### Exercise goal
Reproduce the tail of the data exactly. It starts at the line containing "Screen dimensions: 1262x400" and runs to the last line.

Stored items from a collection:
==*==
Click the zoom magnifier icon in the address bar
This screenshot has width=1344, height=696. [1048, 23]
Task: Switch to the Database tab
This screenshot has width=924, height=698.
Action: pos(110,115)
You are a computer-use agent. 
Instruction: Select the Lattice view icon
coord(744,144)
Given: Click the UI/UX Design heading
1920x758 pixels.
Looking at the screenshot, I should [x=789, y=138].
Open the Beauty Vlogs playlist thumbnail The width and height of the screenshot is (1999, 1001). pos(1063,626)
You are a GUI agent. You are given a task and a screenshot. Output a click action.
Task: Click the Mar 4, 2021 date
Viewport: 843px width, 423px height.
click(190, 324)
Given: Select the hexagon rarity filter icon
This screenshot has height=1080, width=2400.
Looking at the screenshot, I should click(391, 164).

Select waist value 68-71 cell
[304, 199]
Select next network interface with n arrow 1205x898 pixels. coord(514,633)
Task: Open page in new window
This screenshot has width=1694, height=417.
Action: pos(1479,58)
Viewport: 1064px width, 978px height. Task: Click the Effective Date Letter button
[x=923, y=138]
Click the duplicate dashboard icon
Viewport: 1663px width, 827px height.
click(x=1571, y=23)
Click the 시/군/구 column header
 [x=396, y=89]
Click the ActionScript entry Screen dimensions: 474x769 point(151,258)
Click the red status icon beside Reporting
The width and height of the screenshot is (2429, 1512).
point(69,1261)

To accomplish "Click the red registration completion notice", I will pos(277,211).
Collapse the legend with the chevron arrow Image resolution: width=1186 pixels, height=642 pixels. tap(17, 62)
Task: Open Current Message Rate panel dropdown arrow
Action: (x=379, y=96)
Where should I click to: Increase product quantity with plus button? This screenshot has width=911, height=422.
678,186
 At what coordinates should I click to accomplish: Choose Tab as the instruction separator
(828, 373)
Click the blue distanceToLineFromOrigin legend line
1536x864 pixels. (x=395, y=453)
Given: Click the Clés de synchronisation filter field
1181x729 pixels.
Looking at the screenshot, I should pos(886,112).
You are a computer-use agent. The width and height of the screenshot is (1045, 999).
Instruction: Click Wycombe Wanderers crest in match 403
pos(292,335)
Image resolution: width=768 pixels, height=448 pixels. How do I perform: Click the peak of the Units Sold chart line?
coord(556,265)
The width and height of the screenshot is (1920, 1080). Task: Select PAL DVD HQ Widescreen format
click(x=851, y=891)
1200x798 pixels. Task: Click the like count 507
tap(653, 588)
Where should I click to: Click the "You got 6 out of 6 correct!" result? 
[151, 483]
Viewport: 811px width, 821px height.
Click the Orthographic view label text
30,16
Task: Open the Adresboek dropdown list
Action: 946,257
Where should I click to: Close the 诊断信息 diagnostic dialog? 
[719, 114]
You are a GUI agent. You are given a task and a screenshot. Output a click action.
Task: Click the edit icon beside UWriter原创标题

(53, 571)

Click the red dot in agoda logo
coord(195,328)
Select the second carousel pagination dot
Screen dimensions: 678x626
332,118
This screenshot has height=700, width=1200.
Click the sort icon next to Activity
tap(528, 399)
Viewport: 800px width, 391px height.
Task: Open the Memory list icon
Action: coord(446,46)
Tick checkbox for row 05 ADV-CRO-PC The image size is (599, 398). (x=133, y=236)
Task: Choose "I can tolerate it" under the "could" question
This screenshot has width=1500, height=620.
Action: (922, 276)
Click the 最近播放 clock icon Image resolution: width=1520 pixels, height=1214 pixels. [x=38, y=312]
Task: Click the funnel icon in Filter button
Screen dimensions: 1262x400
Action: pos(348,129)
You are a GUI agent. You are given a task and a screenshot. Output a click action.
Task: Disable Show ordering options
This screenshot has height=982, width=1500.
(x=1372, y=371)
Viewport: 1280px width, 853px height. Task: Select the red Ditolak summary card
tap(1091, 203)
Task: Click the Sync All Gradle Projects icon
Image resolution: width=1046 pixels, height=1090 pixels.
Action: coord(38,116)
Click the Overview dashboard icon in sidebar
==*==
### Response below
Screen dimensions: 1262x400
Action: pos(348,129)
You are a GUI agent. You are given a task and a screenshot. Output a click action.
Task: Disable Show ordering options
This screenshot has height=982, width=1500.
(x=1372, y=371)
Viewport: 1280px width, 853px height. Task: Select the red Ditolak summary card
tap(1091, 203)
Task: Click the Sync All Gradle Projects icon
Image resolution: width=1046 pixels, height=1090 pixels.
Action: coord(38,116)
Click the Overview dashboard icon in sidebar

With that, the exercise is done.